**WORK ORDER**
Please filter the data below down to the lines holding the string "agent".

**Extracted records**
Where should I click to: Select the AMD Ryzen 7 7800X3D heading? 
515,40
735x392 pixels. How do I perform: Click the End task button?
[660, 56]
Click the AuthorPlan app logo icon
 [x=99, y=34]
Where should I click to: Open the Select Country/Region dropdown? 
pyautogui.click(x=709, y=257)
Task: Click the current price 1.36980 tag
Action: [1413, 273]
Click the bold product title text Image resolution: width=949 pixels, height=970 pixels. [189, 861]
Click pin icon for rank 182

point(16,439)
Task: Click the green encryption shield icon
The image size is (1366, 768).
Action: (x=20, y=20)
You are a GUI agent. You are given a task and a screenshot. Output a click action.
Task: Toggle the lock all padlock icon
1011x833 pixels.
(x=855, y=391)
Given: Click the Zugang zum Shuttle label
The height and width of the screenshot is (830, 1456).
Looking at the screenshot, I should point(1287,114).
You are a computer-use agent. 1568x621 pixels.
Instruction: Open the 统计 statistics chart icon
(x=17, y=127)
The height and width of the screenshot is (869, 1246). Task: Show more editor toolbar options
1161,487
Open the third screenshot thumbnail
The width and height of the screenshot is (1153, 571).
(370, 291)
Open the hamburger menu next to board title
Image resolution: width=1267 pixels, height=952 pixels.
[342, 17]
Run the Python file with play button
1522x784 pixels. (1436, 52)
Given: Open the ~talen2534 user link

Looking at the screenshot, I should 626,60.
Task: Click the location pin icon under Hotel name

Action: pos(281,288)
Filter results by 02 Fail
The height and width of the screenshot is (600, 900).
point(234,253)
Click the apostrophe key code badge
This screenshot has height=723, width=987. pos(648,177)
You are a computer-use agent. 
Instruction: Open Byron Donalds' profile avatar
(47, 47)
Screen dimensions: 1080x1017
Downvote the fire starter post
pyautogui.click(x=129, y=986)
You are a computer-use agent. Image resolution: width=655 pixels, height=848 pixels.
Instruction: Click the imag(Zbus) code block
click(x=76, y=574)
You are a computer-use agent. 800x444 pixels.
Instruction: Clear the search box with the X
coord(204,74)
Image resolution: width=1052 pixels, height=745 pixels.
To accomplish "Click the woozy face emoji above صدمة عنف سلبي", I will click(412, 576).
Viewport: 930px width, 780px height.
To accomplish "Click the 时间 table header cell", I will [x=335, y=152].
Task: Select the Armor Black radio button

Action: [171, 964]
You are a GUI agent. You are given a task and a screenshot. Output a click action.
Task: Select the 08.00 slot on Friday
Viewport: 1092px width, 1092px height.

**ANSWER TO THIS EXERCISE**
You are a GUI agent. You are given a task and a screenshot. Output a click action.
You are a computer-use agent. 1568x621 pixels.
You are a computer-use agent. 
You are a computer-use agent. Image resolution: width=655 pixels, height=848 pixels.
You are a computer-use agent. 800x444 pixels.
You are a GUI agent. You are given a task and a screenshot. Output a click action.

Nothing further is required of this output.